Seriously, you have mankind which is these primitive ape creatures roaming around the world. He evolves, so he can ride in cars, live in homes, have TV, wifi, etc.... then one day, mankind says "lets relax and leave it all behind", let's go live as we did when we were dumb. Let's go be caveman in some rock up in the mountains.

So, off to Walmart... where I buy a tent. We had to buy a tent, because our current tent, a two man arctic extreme $1200 tent I won when I worked for Verizon isn't big enough for the two additional children we've produced since our last camping trip. While in there I notice machetes for $6.00 and think to myself, what would she-Ra do, if she went camping? Buy a machete! So me, a 17x11 tent, & $6.00 machete run out of the store and get back on the road with my family to Hanging Rock State Park.

Up 66 through Kernersville onto the 8, and into tent spot 56. The next hour involves fighting, yelling and crying while we attempt to put up the tent. If you don't cry putting up a tent, then you're not camping.

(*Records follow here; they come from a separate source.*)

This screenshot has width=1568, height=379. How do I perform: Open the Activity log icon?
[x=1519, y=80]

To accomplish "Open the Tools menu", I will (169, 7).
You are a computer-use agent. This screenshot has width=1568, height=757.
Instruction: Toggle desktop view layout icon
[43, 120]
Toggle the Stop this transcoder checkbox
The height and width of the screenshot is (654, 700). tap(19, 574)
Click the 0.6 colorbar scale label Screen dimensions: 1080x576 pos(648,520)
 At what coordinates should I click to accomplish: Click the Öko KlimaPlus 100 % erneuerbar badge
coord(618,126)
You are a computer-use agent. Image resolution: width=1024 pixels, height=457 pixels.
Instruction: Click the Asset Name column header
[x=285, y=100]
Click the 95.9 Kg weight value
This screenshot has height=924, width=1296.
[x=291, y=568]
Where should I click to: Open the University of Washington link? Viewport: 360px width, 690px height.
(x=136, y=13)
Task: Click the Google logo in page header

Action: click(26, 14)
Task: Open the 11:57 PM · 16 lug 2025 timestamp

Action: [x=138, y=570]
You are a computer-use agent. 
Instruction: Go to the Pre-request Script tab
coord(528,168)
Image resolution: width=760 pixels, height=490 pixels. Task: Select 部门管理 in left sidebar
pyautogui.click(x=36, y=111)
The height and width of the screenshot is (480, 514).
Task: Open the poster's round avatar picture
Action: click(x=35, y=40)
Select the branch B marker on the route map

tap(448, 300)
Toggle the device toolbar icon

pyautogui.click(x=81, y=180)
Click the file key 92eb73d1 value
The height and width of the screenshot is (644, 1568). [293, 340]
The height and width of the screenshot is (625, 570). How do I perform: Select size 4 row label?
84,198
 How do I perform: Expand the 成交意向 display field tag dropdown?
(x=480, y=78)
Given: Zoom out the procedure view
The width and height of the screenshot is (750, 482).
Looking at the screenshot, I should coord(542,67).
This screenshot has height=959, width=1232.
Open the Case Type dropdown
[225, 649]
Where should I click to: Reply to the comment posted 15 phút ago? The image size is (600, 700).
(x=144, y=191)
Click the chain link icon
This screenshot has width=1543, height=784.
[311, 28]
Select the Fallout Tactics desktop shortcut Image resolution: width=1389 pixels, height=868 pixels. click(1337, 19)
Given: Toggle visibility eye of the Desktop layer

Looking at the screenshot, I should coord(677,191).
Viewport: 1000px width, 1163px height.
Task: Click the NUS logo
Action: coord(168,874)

Next we need food. But driving down the road leads us on on a 2 hour adventure to Stuart, Virginia where I meet Clayton, a Lowes Food employee with about as much ambition as a slug covered in salt. He ends up breaking his register only after the point it has charged my card, but not before completing the transaction. I'm a bit worried since we are approaching the 9PM lockout time for the campgrounds, and want to get back. Eventually Clayton figures it out, and we're on our way. We rush down the curvy roads back to Hanging Rock, only to have my daughter vomit from car sickness.

With about 15 minutes of light, I attempt to start the fire when my son starts crying saying he wants to do it. I attempt to show him how, to which he protests and says "I do it my own way", begins to cry, and demands to do it without assistance. I'm now pissed and head off in the woods with my machete. Hanging Rock has a no scavenge rule to protect wildlife, but I've got to ask myself, why build a freaking campground here if you're suddenly environmentally friendly? Wouldn't the little creatures you're trying to save be better off if there wasn't a giant road going through their home? So, I followed the rule I learned as a child: tread Lightly, take out what you bring in, and only scavenge dead trees. A few minutes later, I'm back with a log the size of the car, and the realization that a $6.00 machete doesn't do much but look cool when you walk into the woman's bathroom and demand a shower immediately. At this point though the fire still isn't going, it's now completely dark and everyone is mad at me because they're starving. I remove the hardwood logs from the fire and put some kindling and some small twigs in, light the kindling, and a few minutes later we have fire.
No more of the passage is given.